● **ACTIONS TO TAKE**
1 – In the forum thread on CHR-70 speaker enclosures below, what volume are the cabinets Alex uses on his computer desk?
2 – Rewrite the paragraph beginning "I have a pair of original CHR-70s" from the forum thread on CHR-70 speaker enclosures below as a short bulleted list that keeps its main facts.
3 – Retype the forum thread on CHR-70 speaker enclosures below word for word, from "In general: The" up to and including "are ~5liter / 1.32gallons.".

● **TEXT PASSAGE**
********
Are there any other good designs worth looking into before I start, or are there specific advantages I should consider when choosing?
 
Hey Tommy,

it depends on how you want to use your speakers?!

In general: The CHR-70 seems to be good in various enclosures. Needless to say that ventilated enclosures of whatever kind (except some small horns) will provide more low frequency information.

If you want to use them in "near-field-hearing" application, a small closed enclosure will work fine. I'am using them like that on my computer desk. Cabinets are ~5liter / 1.32gallons.

Another example is shown here: http://www.hifi-forum.de/index.php?action=browseT&back=1&sort=lpost&forum_id=267&thread=20

It's a 4liter / ~1gallone closed cabinet. Specs for the notch filter and the capacitor, which need to be placed in the "+" lead of the speaker to increase bass-perfomance, are listed in the first post.

Regards, Alex
 
I have a pair of original CHR-70s that I need to rebuild the enclosures for. I'd most likely stay with a smaller bookshelf design, probably ported (maybe sealed), but am open to alternatives. Mark Audio's site doesn't list any plans at the moment (for any driver, actually). Planet10 lists 2 bookshelves (milliSize and Golden Ratio) and the Pensil70.

Are there any other good designs worth looking into before I start, or are there specific advantages I should consider when choosing?



If you're thinking that a small bookshelf sized enclosure would be right for you, the 5 liter "milli" sized mMarS (sealed) works like a charm. It's probably no surprise that I've heard most of the P10 designs, and I generally prefer the imaging of the narrow baffle designs over the Golden Ratio.

http://homepage.mac.com/tlinespeakers/FAL/downloads/mMarS-1v0-map-231009.pdf

a couple of suggestions;

due to Marks' built-in BS compensation, and if they are actually placed in a bookshelf near a rear wall, baffle step compensation may not be necessary

use decent quality plywood, not MDF (or contact Dave at commercial site re flat pack kits for these in 15mm BB)
 
or whatever they call them now...(?prime?).
- at one time the thought was to indicate the primacy of the 13 liter enclosure first designed for the CSS FR125, then FE127E, but once other drivers entered the picture with their different volume requirements, the naming convention got very confusing - I still try to think in terms of 3 basic form factors - but you know Dave

Quite small and great sounding, but all will sound best if on stands....
********
● **GIVEN DATA**
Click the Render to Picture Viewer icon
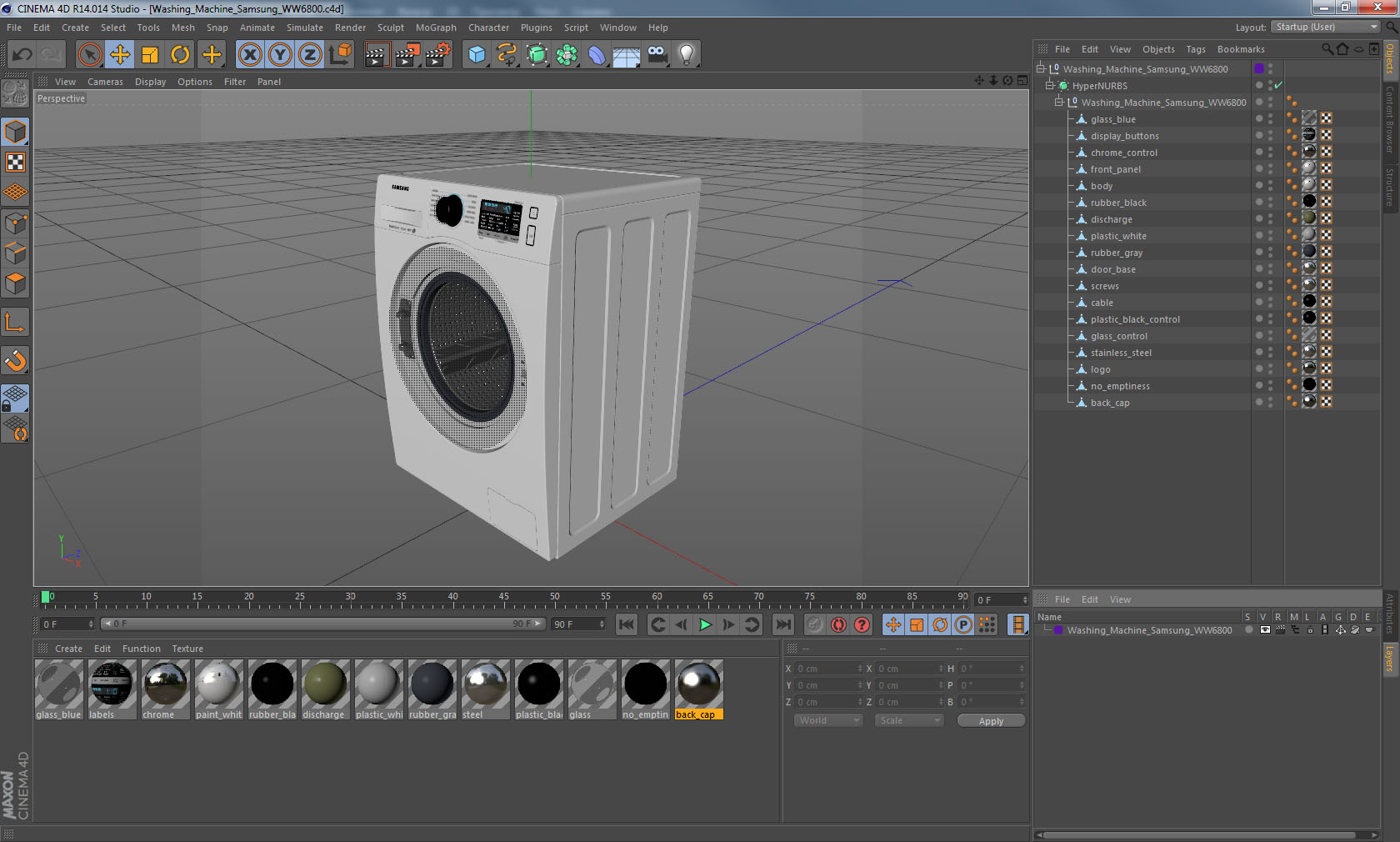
********
● **ANSWERS TO THE EXERCISE**
1 – About 5 liters (1.32 gallons).

2 –
- The writer has a pair of original CHR-70s whose enclosures need rebuilding.
- A smaller bookshelf design is the likely choice, probably ported (maybe sealed), though alternatives are welcome.
- Mark Audio's site currently lists no plans for any driver.
- Planet10 lists two bookshelf designs (milliSize and Golden Ratio) and the Pensil70.

3 –
In general: The CHR-70 seems to be good in various enclosures. Needless to say that ventilated enclosures of whatever kind (except some small horns) will provide more low frequency information.

If you want to use them in "near-field-hearing" application, a small closed enclosure will work fine. I'am using them like that on my computer desk. Cabinets are ~5liter / 1.32gallons.